Alabama Supreme Court Justice Jay Mitchell wrote in the decision, “The central question presented in these consolidated appeals, which involve the death of embryos kept in a cryogenic nursery, is whether the [Wrongful Death of a Minor] Act contains an unwritten exception to that rule for extrauterine children — that is, unborn children who are located outside of a biological uterus at the time they are killed. Under existing black-letter law, the answer to that question is no: the Wrongful Death of a Minor Act applies to all unborn children, regardless of their location.”
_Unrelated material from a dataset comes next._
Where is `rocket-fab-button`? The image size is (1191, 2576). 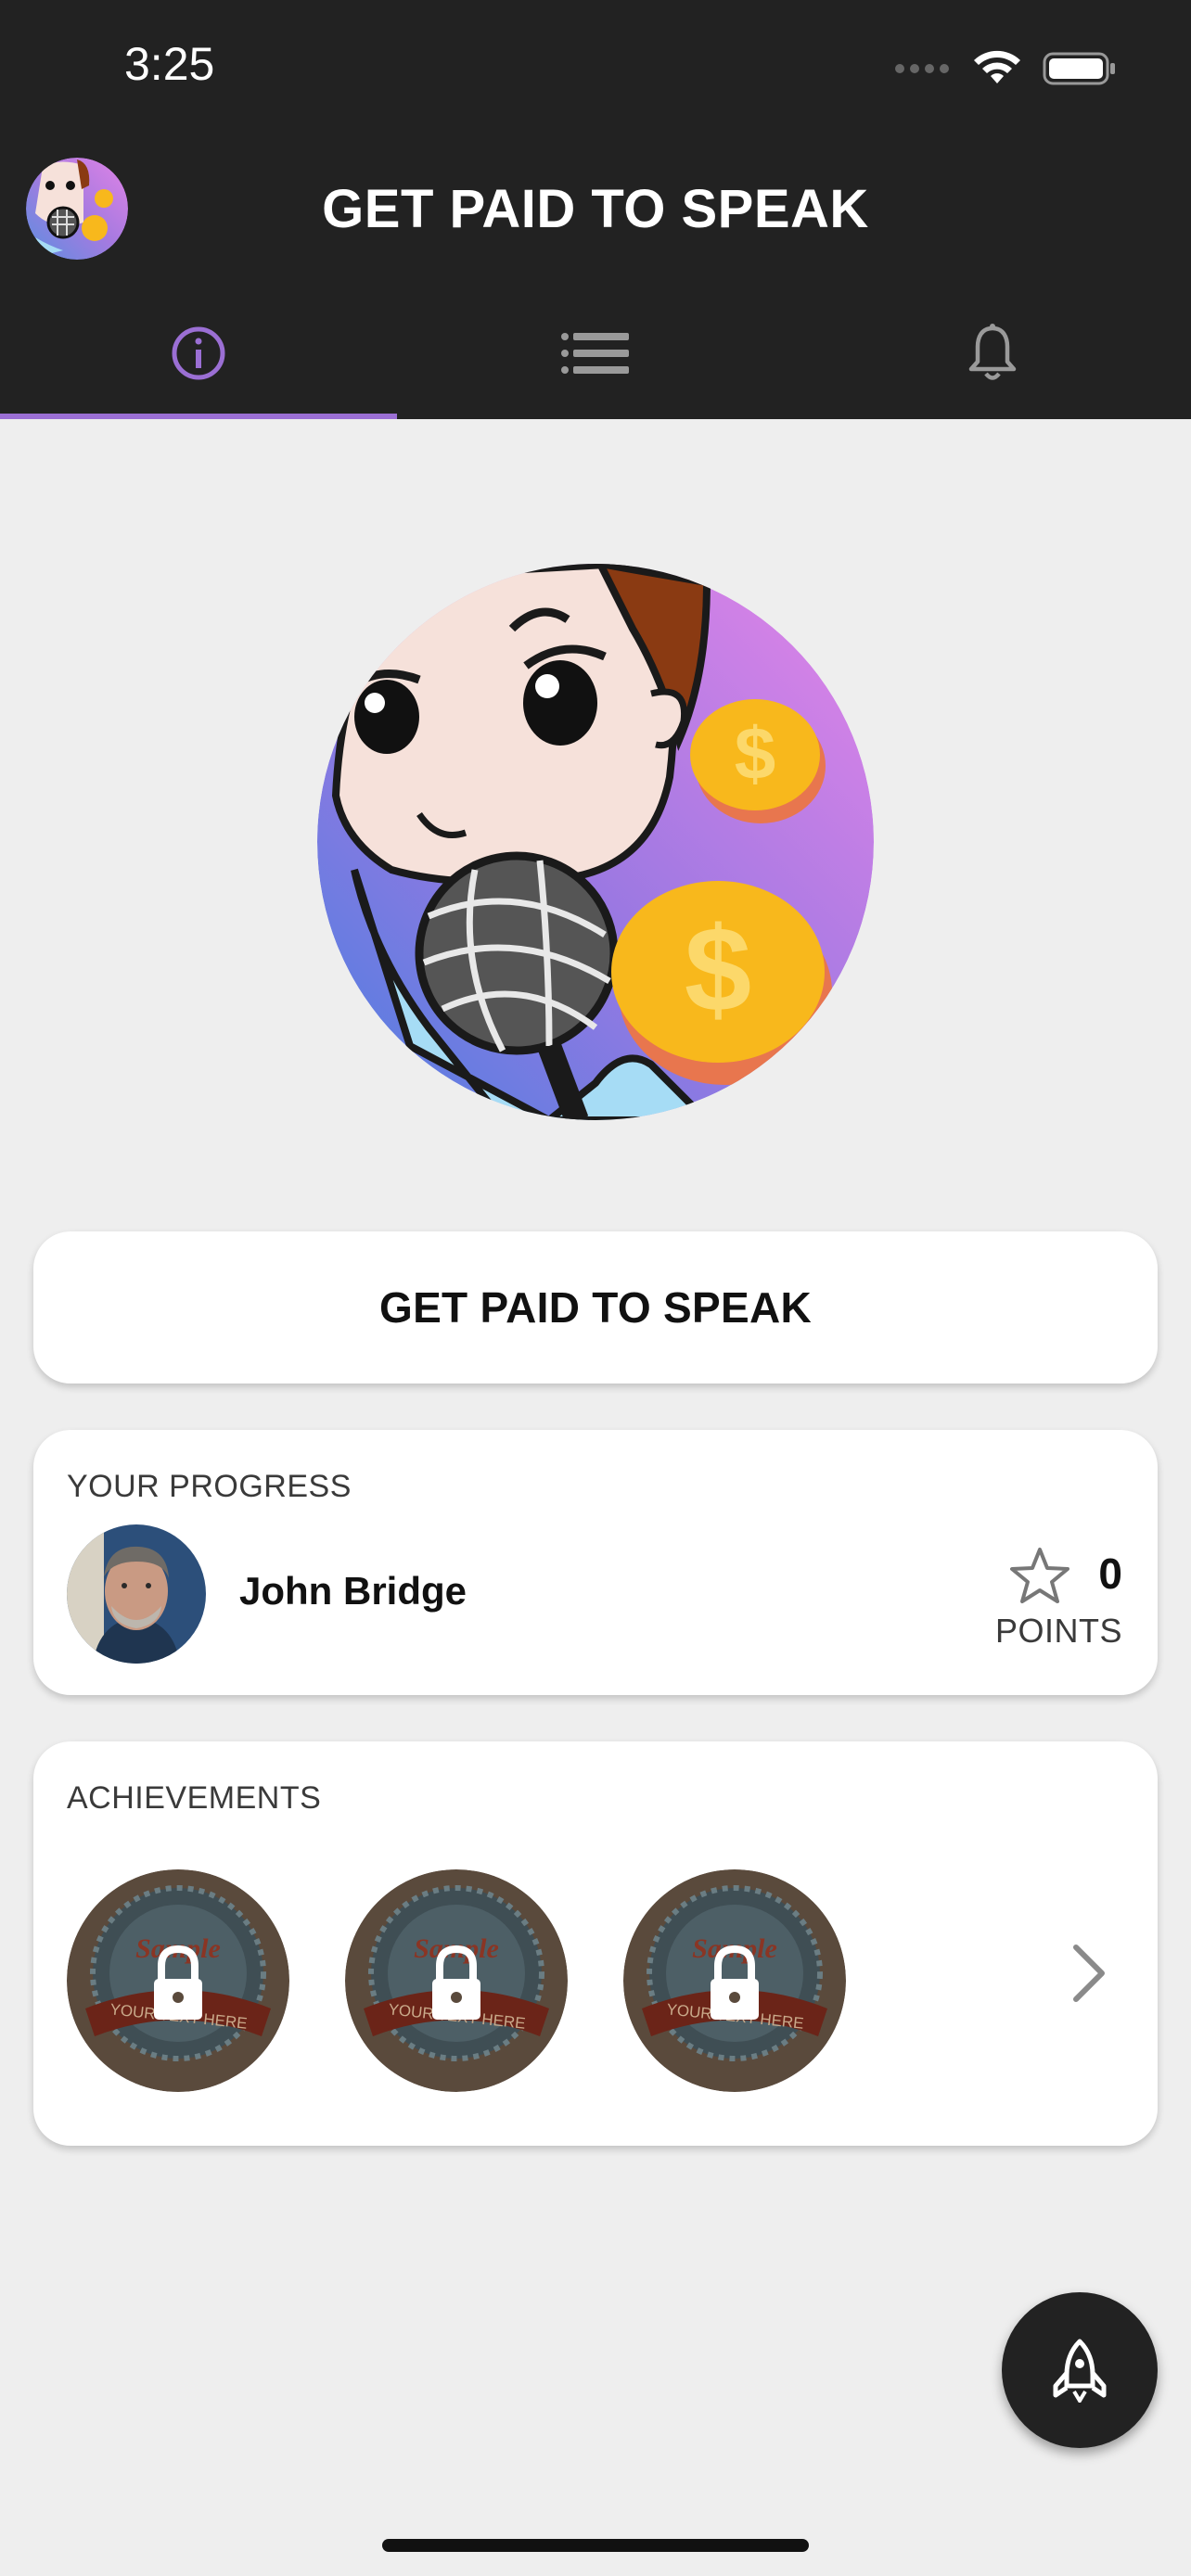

in his dissenting opinion, Justice Greg Cook argued that, unlike in utero embryos, in vitro embryos are not protected by Alabama law, writing, “Both the original public meaning and this recent caselaw indicate the same result here — that the Wrongful Death Act does not address frozen embryos. Moreover, there are other significant reasons to be concerned about the main opinion’s holding. No court — anywhere in the country — has reached the conclusion the main opinion reaches. And, the main opinion’s holding almost certainly ends the creation of frozen embryos through in vitro fertilization (‘IVF’) in Alabama.”